A useful routine may comprise four or five activities or tasks that you’d like to accomplish that day. These might include sleeping and waking up at the same time, being out in nature for 20 minutes, eating three square meals, or writing in a gratitude journal. Mahtani helps her clients set such goals and encourages them to see at least half of them through at first. Over time, they may increase the number of goals to be accomplished.
“When you’re depressed, even getting up to shower can feel insurmountable, and you may feel worthless or hopeless as a result,” Mahtani says. “If you can achieve the goals you’ve set for yourself that day, it’s a huge confidence booster.”
Having a daily routine won’t do much for you if you don’t consider how the activities or tasks are helping you or ask yourself what’s driving you to accomplish them.
“Choose activities that add meaning to your life, promote interpersonal connection and have the potential to bring about pleasant experiences,” says Dr Shawn Ee, a clinical psychologist and founder of The Psychology Practice in Singapore.
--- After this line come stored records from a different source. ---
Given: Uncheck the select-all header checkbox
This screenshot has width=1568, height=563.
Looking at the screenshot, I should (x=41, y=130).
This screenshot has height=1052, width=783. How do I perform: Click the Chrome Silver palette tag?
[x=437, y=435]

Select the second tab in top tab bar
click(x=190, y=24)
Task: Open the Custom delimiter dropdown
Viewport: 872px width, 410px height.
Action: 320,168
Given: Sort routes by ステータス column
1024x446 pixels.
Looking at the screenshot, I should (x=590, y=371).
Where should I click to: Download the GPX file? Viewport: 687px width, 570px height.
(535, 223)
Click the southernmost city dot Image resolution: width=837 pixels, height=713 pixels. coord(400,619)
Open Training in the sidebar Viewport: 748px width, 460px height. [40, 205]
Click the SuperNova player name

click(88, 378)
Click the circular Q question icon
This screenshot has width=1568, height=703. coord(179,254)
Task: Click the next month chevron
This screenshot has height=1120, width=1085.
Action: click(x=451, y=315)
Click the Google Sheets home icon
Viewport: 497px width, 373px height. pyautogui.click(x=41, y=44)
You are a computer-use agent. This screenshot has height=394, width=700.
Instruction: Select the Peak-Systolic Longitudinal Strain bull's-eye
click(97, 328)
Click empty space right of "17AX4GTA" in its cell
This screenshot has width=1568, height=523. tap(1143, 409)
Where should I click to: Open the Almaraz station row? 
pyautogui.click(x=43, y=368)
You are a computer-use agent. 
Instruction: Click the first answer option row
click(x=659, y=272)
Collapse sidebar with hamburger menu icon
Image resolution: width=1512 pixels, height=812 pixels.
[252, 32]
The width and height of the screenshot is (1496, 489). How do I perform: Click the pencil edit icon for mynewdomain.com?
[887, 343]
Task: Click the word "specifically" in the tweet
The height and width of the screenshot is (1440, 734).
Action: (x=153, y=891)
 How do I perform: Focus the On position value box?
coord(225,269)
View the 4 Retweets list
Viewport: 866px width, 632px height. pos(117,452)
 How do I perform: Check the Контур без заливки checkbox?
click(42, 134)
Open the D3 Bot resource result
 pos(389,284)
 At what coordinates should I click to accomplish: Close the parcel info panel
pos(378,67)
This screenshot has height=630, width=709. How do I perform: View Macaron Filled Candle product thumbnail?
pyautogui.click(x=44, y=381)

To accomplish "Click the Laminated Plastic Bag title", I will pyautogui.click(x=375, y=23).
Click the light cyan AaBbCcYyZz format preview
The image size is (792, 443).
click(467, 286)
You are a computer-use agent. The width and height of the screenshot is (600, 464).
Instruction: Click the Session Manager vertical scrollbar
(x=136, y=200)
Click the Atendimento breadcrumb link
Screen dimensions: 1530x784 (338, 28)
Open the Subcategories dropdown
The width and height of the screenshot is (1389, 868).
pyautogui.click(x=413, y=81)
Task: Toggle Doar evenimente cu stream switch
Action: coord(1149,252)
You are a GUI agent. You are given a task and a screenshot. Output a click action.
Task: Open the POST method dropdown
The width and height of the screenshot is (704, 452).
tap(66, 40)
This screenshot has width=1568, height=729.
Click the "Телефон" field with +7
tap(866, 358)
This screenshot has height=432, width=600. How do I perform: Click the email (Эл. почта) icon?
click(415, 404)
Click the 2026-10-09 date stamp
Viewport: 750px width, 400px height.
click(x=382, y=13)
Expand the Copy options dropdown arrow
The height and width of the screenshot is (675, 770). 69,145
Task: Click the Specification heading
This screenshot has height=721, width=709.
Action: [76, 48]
“That way, you’ll feel more motivated to do them, and when you’re engaging in those activities you’ll feel more connected to them. The greater the sense of connection, the more meaningful the activity will feel and the more pleasure you’ll derive from it. This can really help shift your emotional state.”
What you shouldn’t do is use these activities as an emotional escape. So for instance, if exercise is part of your routine, it should be because it makes you feel healthy and strong and allows you to spend time with friends, and not because it helps you avoid dealing with negative feelings.
“You can’t exercise your way out of depression,” Ee says. “Furthermore, if you suffer from chronic depression stemming from your childhood or adolescence, it might help to incorporate psychotherapy into your routine.
“General routines are beneficial, but someone with long-term depression might need to go a little deeper to resolve their issues.”
How do you avoid feeling like you’ve lost control when something unexpected happens and your routine – something that brings structure and stability to your life – gets thrown off course?
Crises and disruptions are normal and if they’ve caused you to neglect your goals you shouldn’t beat yourself up over it. Mahtani advises acknowledging that you’ve gone off course and to restart your routine as soon as you can.
Even if you only manage to check off half of your daily goals, you should still see that as an accomplishment. If you need extra encouragement and motivation to get your routine back on track, Mahtani suggests reaching out to your loved ones for help.
The Covid-19 pandemic was disruptive for just about everyone, taking away activities that had brought a sense of normality, regularity and meaning to our lives and leaving us feeling vulnerable and powerless. It also plunged many depression sufferers deeper into despair.
One study, published this March in the journal Translational Psychiatry, found that disruptions to daily routines during the pandemic were related to increased odds of anxiety and depression among Hongkongers, particularly those of a lower socioeconomic status and who were unemployed and didn’t have savings.
Luckily for Cheng, however, the lockdowns and other restrictions haven’t really affected her emotional well-being or upset her routine too much. She says that finding meaning and purpose in her daily activities has helped her maintain a sense of calm amid the unfolding global health crisis.
“My years of battling severe depression have made me stronger and more resilient, so when the pandemic hit, I told myself that if the journey ahead was uncomfortable I would get through it, and that any disruptions to my daily routine would pass,” she explains.
“Now, I just do the best I can to accomplish the tasks and activities I set for myself every day. This gives me peace of mind in a time of uncertainty and unpredictability.”